* WORK REQUEST *
Starting from the line containing "This screenshot has width=337, height=600.", give again every line through the end of the entries, word for word. Pictures stay out of the copy.

*** Opening DATA SHOWN ***

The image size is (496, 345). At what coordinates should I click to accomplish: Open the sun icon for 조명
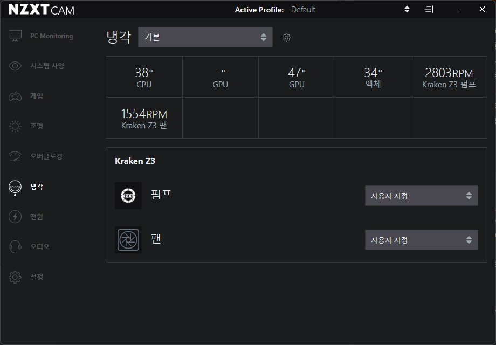tap(15, 126)
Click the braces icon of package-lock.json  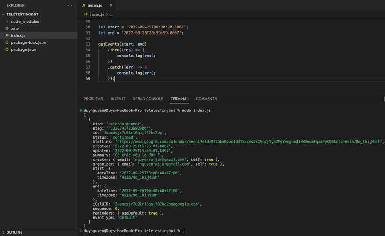(x=7, y=42)
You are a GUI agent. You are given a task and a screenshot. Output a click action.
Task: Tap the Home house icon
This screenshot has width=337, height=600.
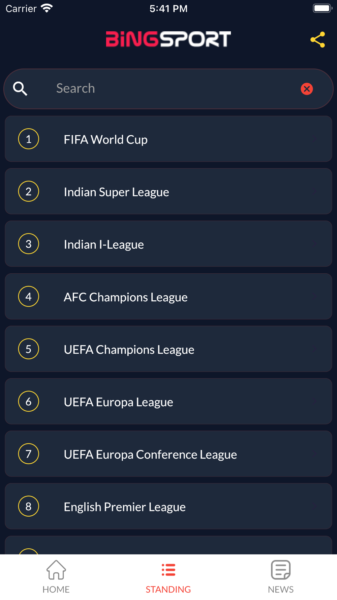56,570
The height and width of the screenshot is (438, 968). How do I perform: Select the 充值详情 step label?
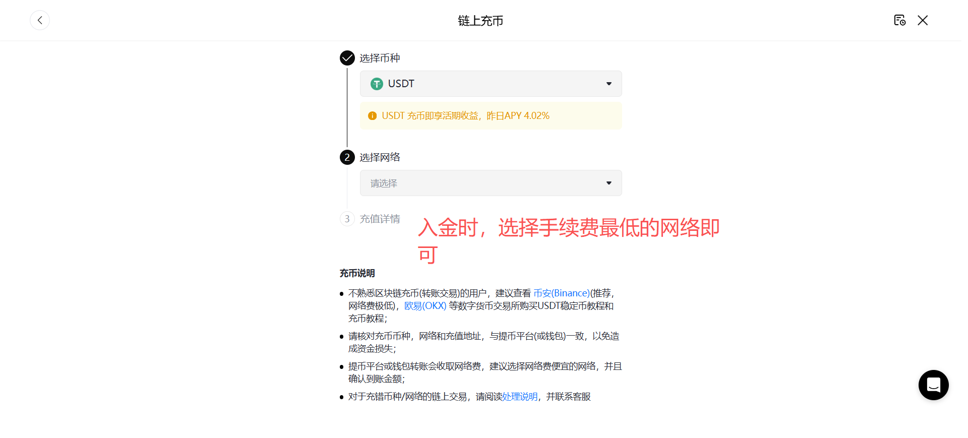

*** Closing DATA SHOWN ***

* REPLY *
This screenshot has width=337, height=600.
56,570
The height and width of the screenshot is (438, 968). How do I perform: Select the 充值详情 step label?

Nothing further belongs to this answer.